══ Provided entries
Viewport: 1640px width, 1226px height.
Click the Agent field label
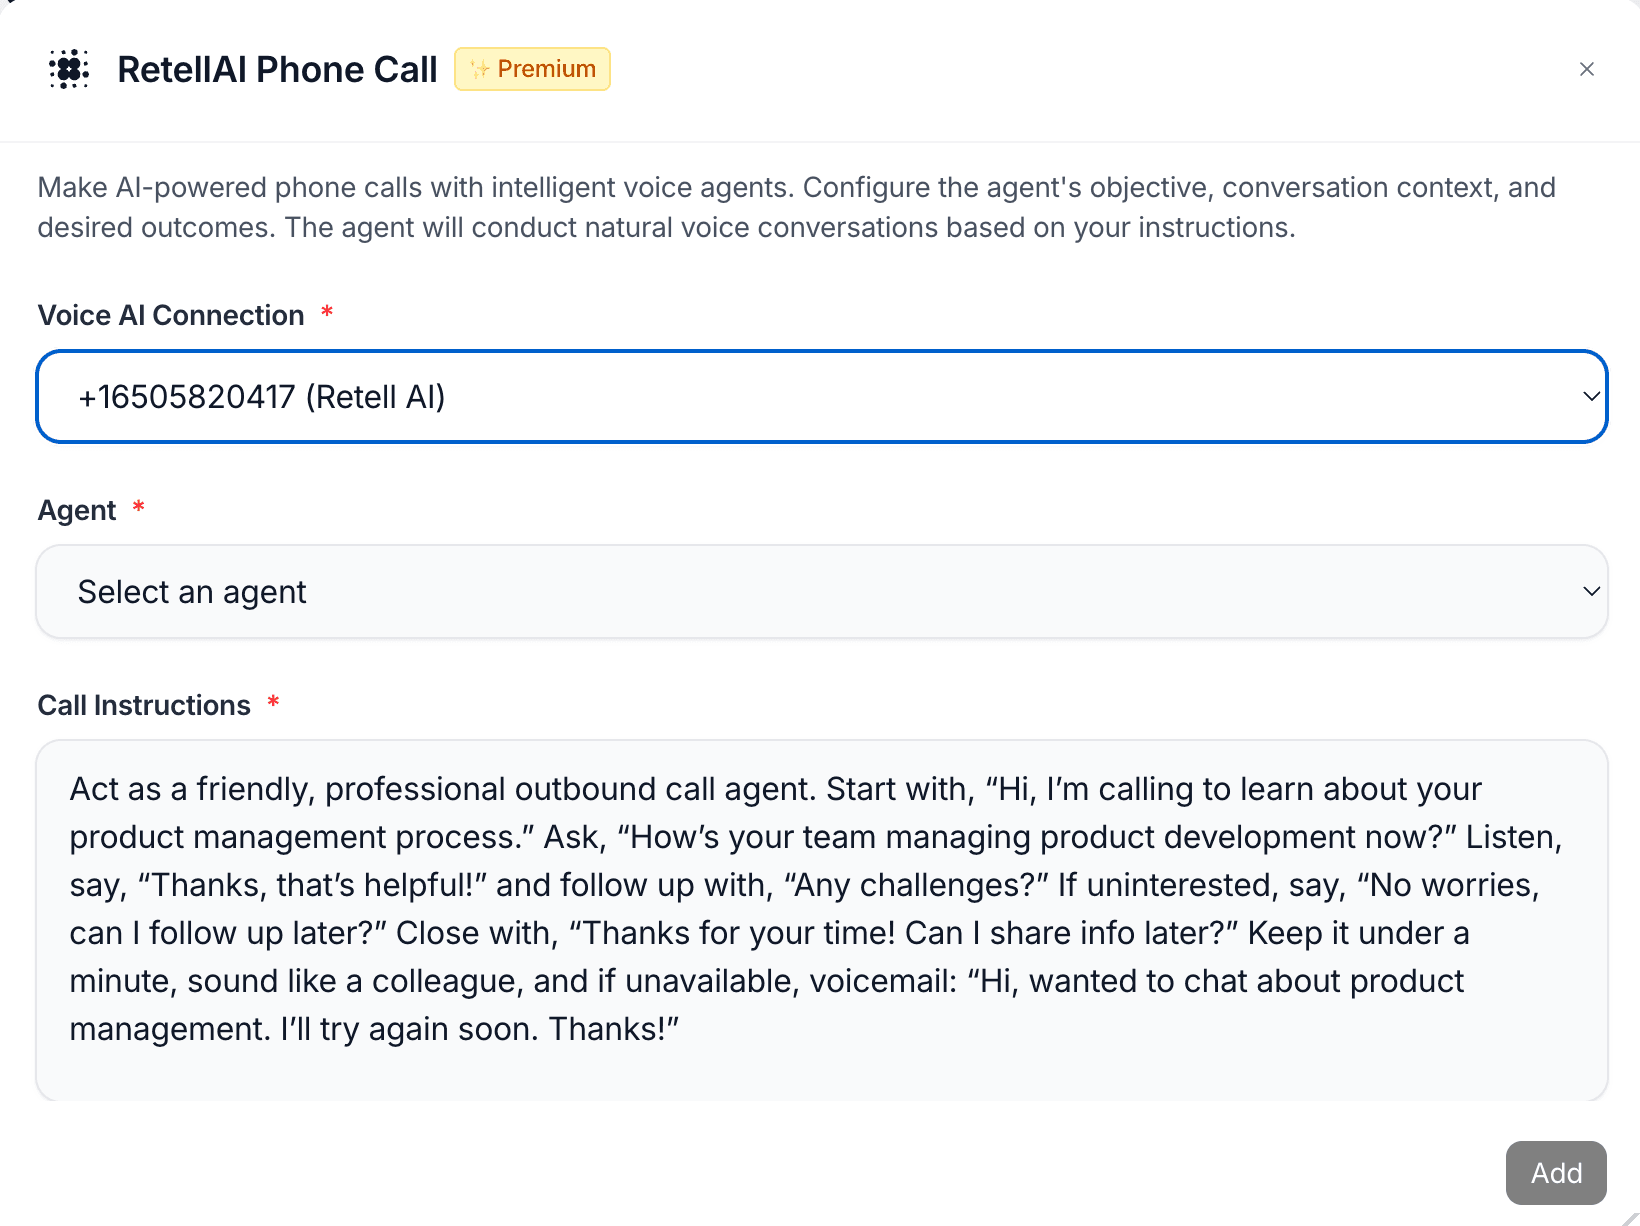tap(77, 510)
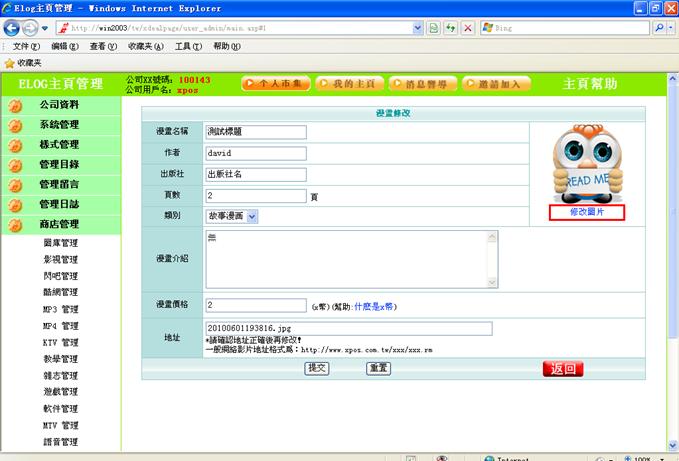
Task: Expand the 系統管理 sidebar section
Action: point(59,125)
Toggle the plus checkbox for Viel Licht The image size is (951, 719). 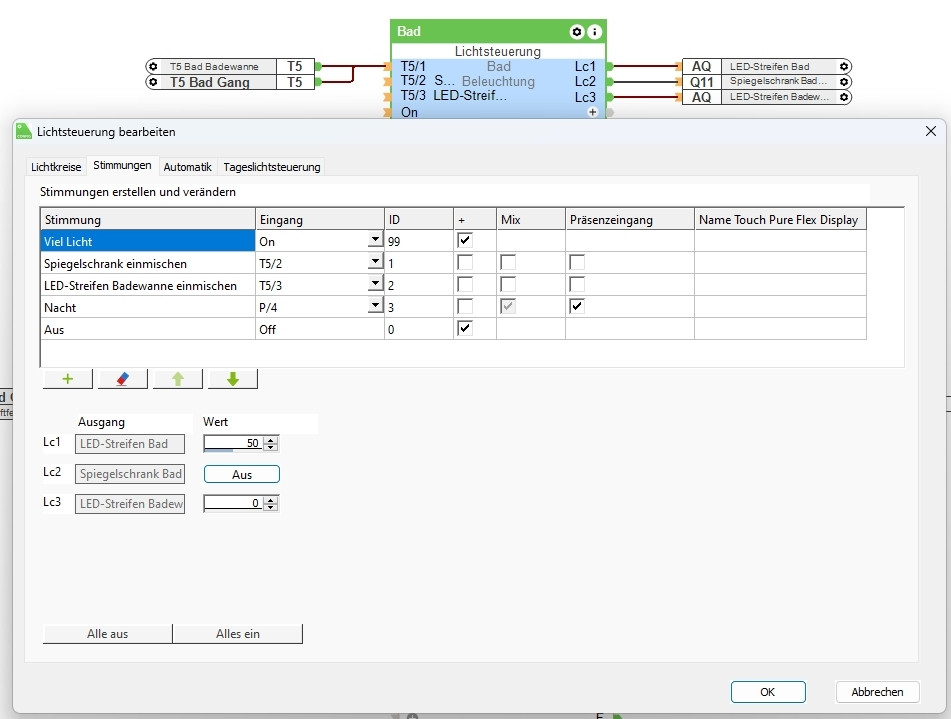tap(464, 241)
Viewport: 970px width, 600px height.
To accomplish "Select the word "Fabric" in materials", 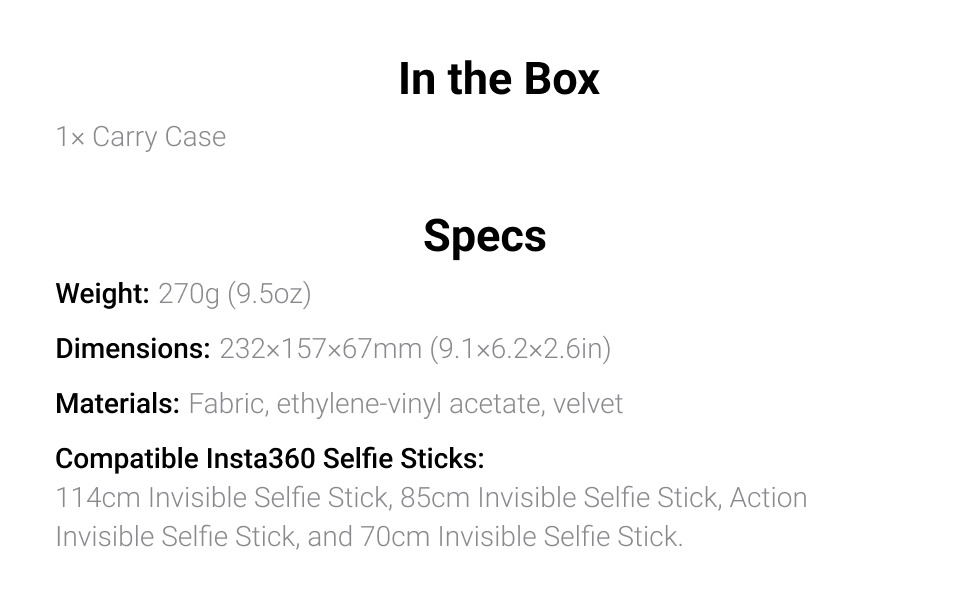I will pos(227,404).
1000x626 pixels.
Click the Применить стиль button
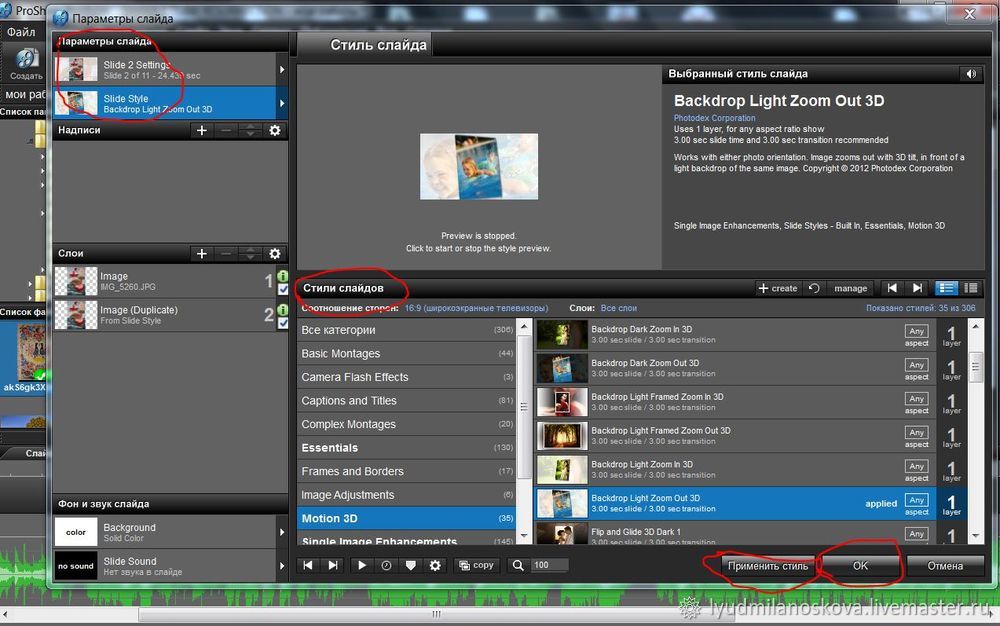pyautogui.click(x=768, y=566)
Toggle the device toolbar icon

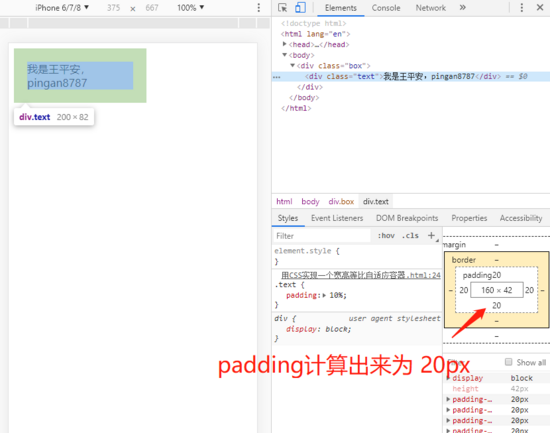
════
What is needed:
Scan the material above. Extract every line in which the word "Viewport" occurs.

Expected output:
Viewport: 1640px width, 1226px height.
Viewport: 970px width, 600px height.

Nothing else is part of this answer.